*** SUPPLIED RECORDS

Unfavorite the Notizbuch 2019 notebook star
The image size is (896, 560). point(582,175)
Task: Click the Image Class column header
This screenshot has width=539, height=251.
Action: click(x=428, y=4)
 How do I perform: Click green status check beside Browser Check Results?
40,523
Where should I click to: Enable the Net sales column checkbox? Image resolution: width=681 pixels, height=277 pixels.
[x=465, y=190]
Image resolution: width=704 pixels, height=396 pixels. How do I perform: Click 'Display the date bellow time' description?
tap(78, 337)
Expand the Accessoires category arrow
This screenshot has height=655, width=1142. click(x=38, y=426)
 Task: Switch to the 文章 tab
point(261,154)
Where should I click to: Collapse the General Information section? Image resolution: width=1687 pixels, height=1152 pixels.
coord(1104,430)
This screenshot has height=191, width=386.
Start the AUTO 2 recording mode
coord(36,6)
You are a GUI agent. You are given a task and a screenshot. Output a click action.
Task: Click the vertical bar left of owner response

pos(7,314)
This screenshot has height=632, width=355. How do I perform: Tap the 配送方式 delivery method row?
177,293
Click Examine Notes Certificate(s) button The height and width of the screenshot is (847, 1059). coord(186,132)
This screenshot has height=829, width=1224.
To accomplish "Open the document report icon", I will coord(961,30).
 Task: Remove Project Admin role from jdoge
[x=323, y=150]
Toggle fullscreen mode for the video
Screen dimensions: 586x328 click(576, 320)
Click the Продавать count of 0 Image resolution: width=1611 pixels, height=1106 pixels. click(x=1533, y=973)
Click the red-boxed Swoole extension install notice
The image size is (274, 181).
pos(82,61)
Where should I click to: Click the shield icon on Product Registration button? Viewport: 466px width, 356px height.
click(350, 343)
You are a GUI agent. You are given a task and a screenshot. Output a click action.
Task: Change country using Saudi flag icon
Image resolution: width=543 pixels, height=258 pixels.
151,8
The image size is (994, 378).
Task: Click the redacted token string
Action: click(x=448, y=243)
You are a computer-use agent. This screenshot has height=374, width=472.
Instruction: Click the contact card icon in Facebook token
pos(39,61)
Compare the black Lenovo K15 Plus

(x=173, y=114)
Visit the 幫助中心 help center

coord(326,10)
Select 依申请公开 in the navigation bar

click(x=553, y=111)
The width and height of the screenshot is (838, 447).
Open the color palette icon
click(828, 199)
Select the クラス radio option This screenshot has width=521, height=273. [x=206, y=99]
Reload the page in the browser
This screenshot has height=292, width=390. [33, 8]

******

*TASK PROMPT*.
Rewrite the lines above as a numbered list, leaving out the blank lines.

*THE RESULT*.
1. Unfavorite the Notizbuch 2019 notebook star
2. The image size is (896, 560). point(582,175)
3. Task: Click the Image Class column header
4. This screenshot has width=539, height=251.
5. Action: click(x=428, y=4)
6.  How do I perform: Click green status check beside Browser Check Results?
7. 40,523
8. Where should I click to: Enable the Net sales column checkbox? Image resolution: width=681 pixels, height=277 pixels.
9. [x=465, y=190]
10. Image resolution: width=704 pixels, height=396 pixels. How do I perform: Click 'Display the date bellow time' description?
11. tap(78, 337)
12. Expand the Accessoires category arrow
13. This screenshot has height=655, width=1142. click(x=38, y=426)
14.  Task: Switch to the 文章 tab
15. point(261,154)
16. Where should I click to: Collapse the General Information section? Image resolution: width=1687 pixels, height=1152 pixels.
17. coord(1104,430)
18. This screenshot has height=191, width=386.
19. Start the AUTO 2 recording mode
20. coord(36,6)
21. You are a GUI agent. You are given a task and a screenshot. Output a click action.
22. Task: Click the vertical bar left of owner response
23. pos(7,314)
24. This screenshot has height=632, width=355. How do I perform: Tap the 配送方式 delivery method row?
25. 177,293
26. Click Examine Notes Certificate(s) button The height and width of the screenshot is (847, 1059). coord(186,132)
27. This screenshot has height=829, width=1224.
28. To accomplish "Open the document report icon", I will coord(961,30).
29.  Task: Remove Project Admin role from jdoge
30. [x=323, y=150]
31. Toggle fullscreen mode for the video
32. Screen dimensions: 586x328 click(576, 320)
33. Click the Продавать count of 0 Image resolution: width=1611 pixels, height=1106 pixels. click(x=1533, y=973)
34. Click the red-boxed Swoole extension install notice
35. The image size is (274, 181).
36. pos(82,61)
37. Where should I click to: Click the shield icon on Product Registration button? Viewport: 466px width, 356px height.
38. click(350, 343)
39. You are a GUI agent. You are given a task and a screenshot. Output a click action.
40. Task: Change country using Saudi flag icon
41. Image resolution: width=543 pixels, height=258 pixels.
42. 151,8
43. The image size is (994, 378).
44. Task: Click the redacted token string
45. Action: click(x=448, y=243)
46. You are a computer-use agent. This screenshot has height=374, width=472.
47. Instruction: Click the contact card icon in Facebook token
48. pos(39,61)
49. Compare the black Lenovo K15 Plus
50. (x=173, y=114)
51. Visit the 幫助中心 help center
52. coord(326,10)
53. Select 依申请公开 in the navigation bar
54. click(x=553, y=111)
55. The width and height of the screenshot is (838, 447).
56. Open the color palette icon
57. click(828, 199)
58. Select the クラス radio option This screenshot has width=521, height=273. [x=206, y=99]
59. Reload the page in the browser
60. This screenshot has height=292, width=390. [33, 8]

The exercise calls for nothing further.